The football technique training and teaching methodology has shown that coaches and theoreticians frequently use foot-tennis as an excellent tool for improving childrens basic playing techniques. Moreover, this game has proved to raise childrens motivation and develop their sense of collectiveness, communication and cooperation, devotion, and altruism. It is due to all the afore-mentioned that foot-tennis is an indispensable element of our football schools, street sport events, and seminars. This game owes its popularity to the completeness psychological and of football qualities it develops and promotes.
This game provides coaches with a wide range of possibilities to develop childrens sense of fair-play and a number of positive habits that will certainly have an impact on other segments of their lives. By teaching the children to respect the rules of the game and the opponents personality, we indirectly teach them to respect the habits, laws, and rules of life. Honesty in a game and a fair judgement are bound to have certain effects on their behaviour towards the environment they live in. When organising a foot-tennis lesson or station, we need not start with the game itself. It is very useful (if not necessary) to start with some introductory tasks (individual, pair, or group) and introduce children with the basic principles of juggling and other applicable techniques.
It would be useful and nice to play some music at this station because music helps children develop the sense of movement and coordination and encourage them to juggle not only with their feet, trunk, and head, but also with their hands along with various dance movements. Thereby, we can encourage and enable both children and coaches to improve their own movement techniques.
The size of the field will depend on the number of players as well as on the width and height of the net.
Each team has 1-5 players. An ideal ration would be 3:3 or 4:4; however, if there is one player more it will not harm the game.
The way to play
- The rules of the game often vary from coach to coach. However, here is a list of suggested rules you can incorporate into the game. The rules are very similar to that of a volleyball game.
- A player serves the ball from the back-line of his/her side of the field and the ball is allowed to bounce off the ground before it gets to the opponent’s half. It is also allowed (but not required) for the ball to touch the ground once before being returned.
- The ball can be served in various ways: with the inner or the outer side of the foot, with the instep, a drop-kick, or with a header.
- Each player is allowed to have as many contacts with the ball as he/she likes.
- Up to three players are allowed to touch the ball before it is passed over the net.

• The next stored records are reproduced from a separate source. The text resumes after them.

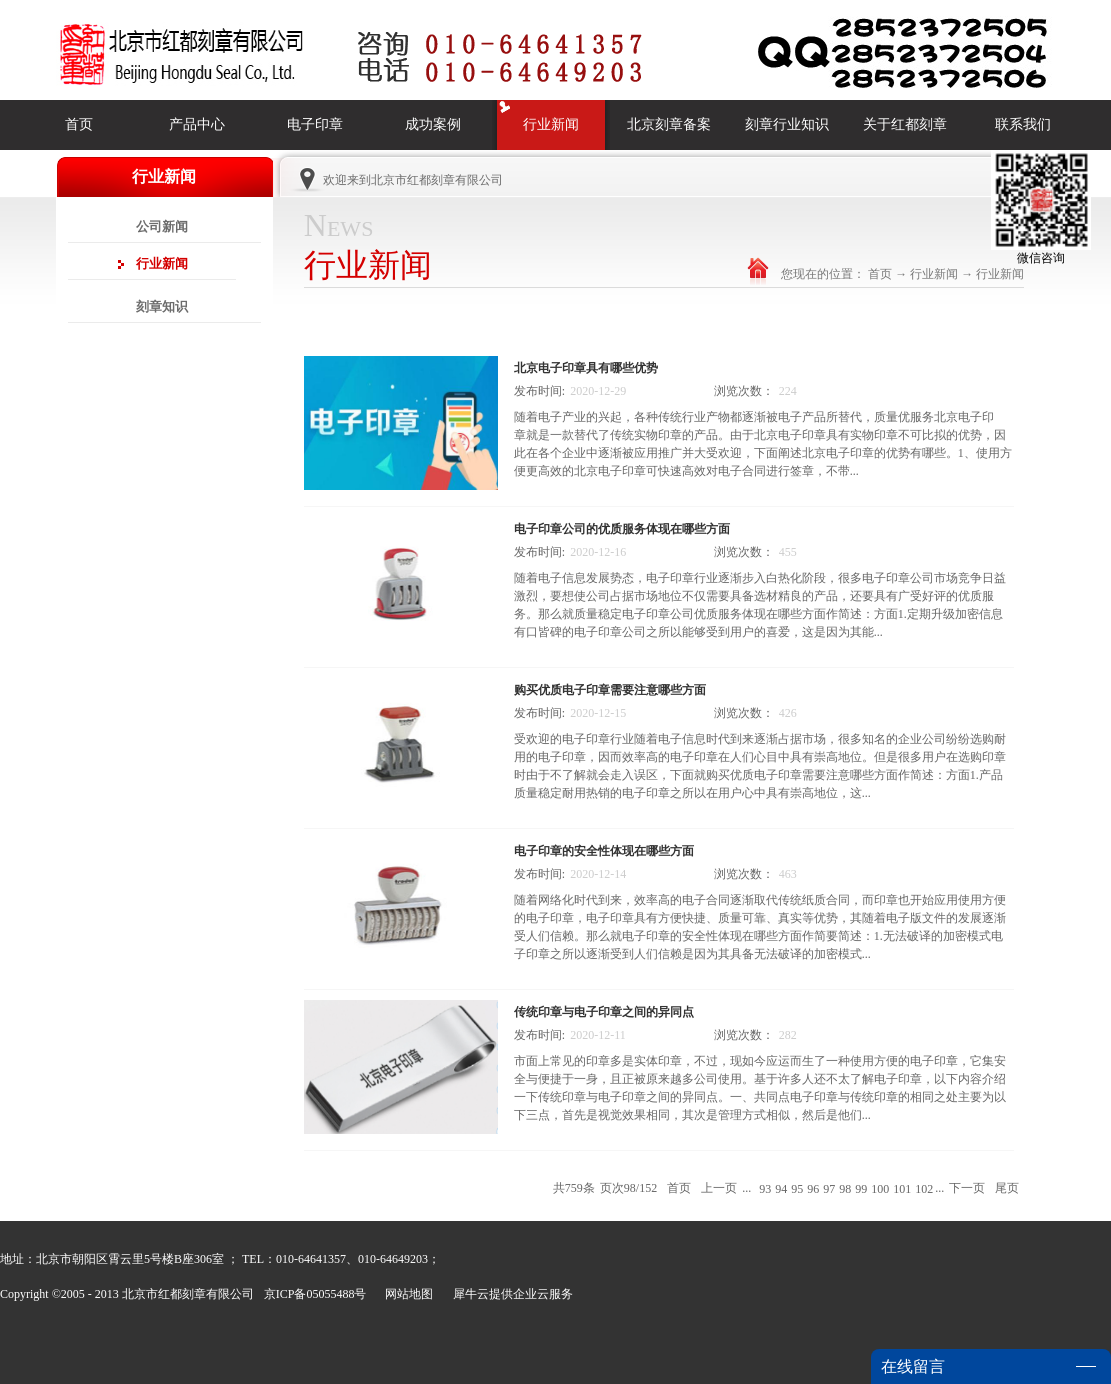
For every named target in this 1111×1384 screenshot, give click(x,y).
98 (845, 1189)
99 (861, 1189)
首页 (79, 124)
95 (797, 1189)
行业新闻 (934, 274)
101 (902, 1189)
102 (924, 1189)
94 (781, 1189)
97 (829, 1189)
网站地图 (406, 1294)
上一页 (719, 1188)
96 (813, 1189)
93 (765, 1189)
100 (880, 1189)
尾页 (1007, 1188)
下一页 (967, 1188)
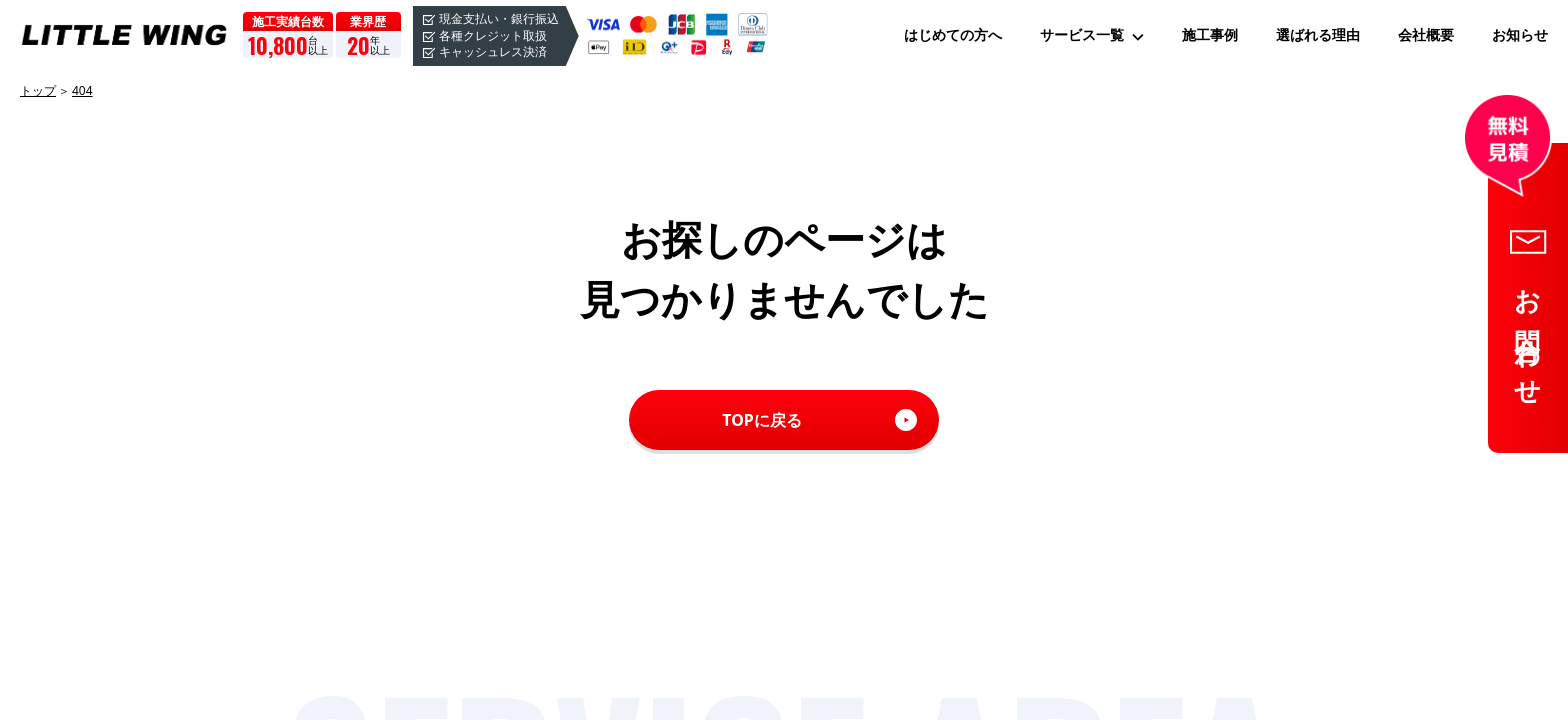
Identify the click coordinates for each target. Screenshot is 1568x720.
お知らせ (1520, 35)
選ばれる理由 (1318, 35)
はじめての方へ (953, 35)
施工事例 (1210, 35)
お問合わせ (1529, 335)
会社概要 (1426, 35)
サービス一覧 (1082, 35)
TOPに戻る (762, 420)
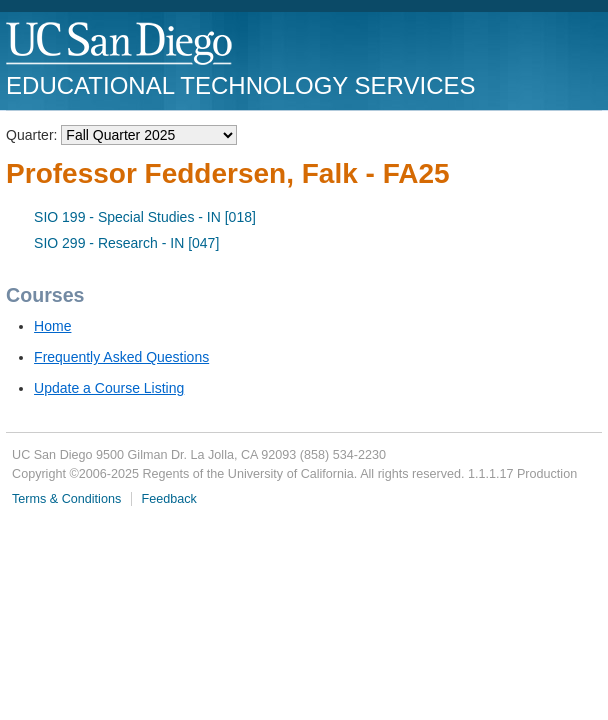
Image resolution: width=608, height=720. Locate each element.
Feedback (168, 499)
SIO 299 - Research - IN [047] (126, 243)
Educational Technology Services (240, 85)
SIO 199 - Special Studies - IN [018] (145, 217)
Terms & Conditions (66, 499)
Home (52, 326)
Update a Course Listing (109, 388)
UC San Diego (120, 44)
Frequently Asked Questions (121, 357)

- You can also decide how you want the ball returned, e.g. only with the foot or with a header, with the left or right foot, with a drop-kick, etc.
- A serve is won after scoring a point; the set is finished when a team scores 15 points. If it is a draw, teams play for a two point’s advantage.
- Players have to rotate when another player gets to serve.
- The coach selects the teams and makes sure that the rules are adjusted to the technical abilities of the players.
- Players can change the rules should they wish to.
- The person serving the ball can have 2 or an unlimited number of attempts for a successful serve.
- The ball must not bounce off the ground more than once (decide how many times).
- A limited number of contacts with the ball (determine the number yourself).
Foot-tennis with forbidden zones
Mark two zones (1-2 metres wide) on the foot-tennis ground into which the ball is not allowed to fall when served or returned.
A zone (1 metre wide) can be marked so as to divide one side of the playground into two parts, meaning that the players of a team are now divided into the first and the second zone. Players rotate as before, but they are not allowed to save the ball in a zone in which they are not standing at the moment.
Adjust the rules to the desires and abilities of children.